→ **TASK GOAL**
Starting at the line that contains "Given: Click the" and ending at the end of the data, rewrite those lines with "Viewport" swapped for "Display" and nothing else changed. Leave the pictures out of your answer.

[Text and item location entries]
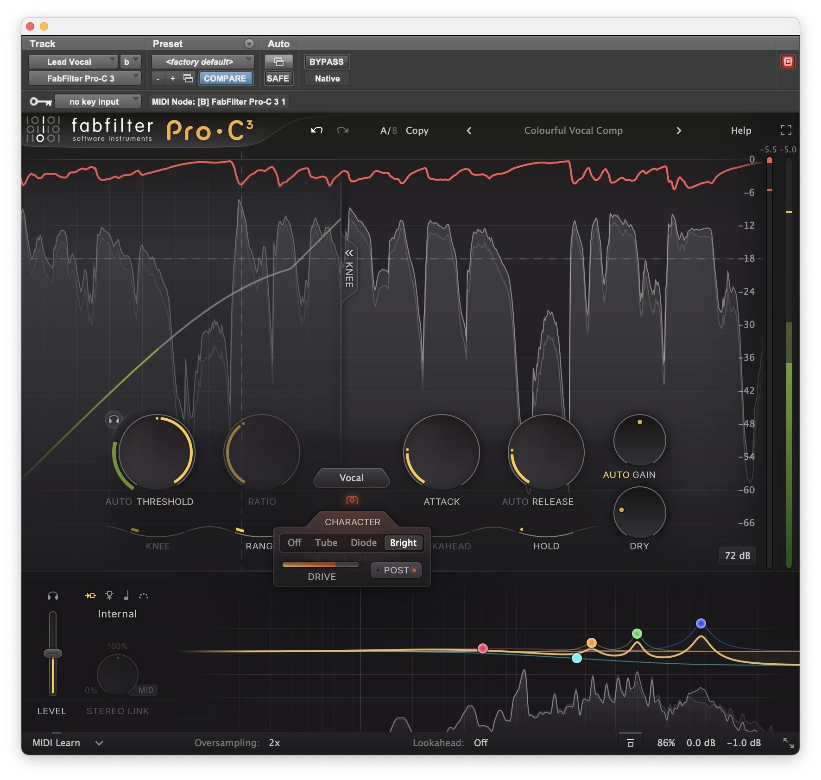Toggle the POST drive switch

click(396, 570)

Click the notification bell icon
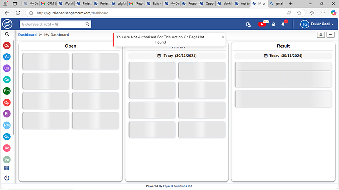(x=283, y=24)
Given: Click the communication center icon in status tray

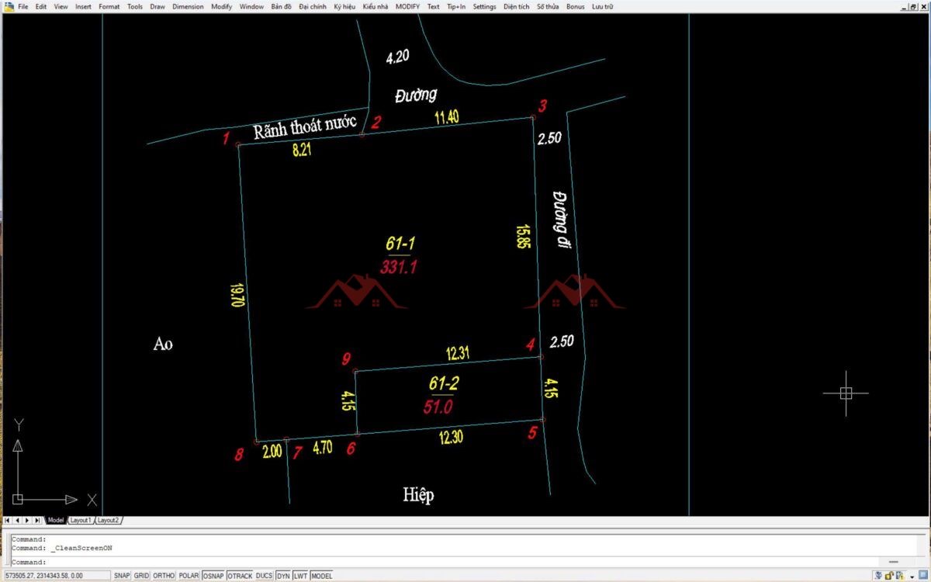Looking at the screenshot, I should [878, 576].
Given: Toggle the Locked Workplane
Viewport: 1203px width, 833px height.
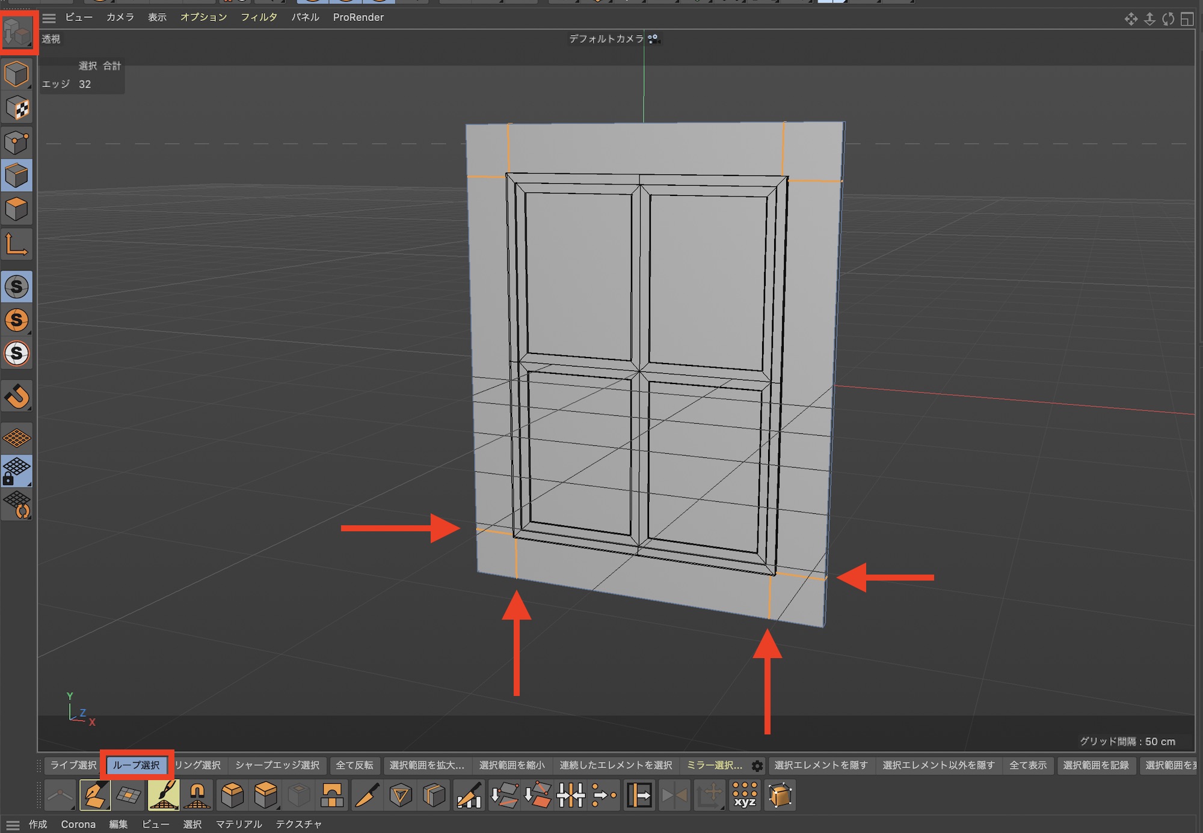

→ **ANSWER TO THE PROBLEM**
Given: Click the communication center icon in status tray

Looking at the screenshot, I should [878, 576].
Given: Toggle the Locked Workplane
Display: 1203px width, 833px height.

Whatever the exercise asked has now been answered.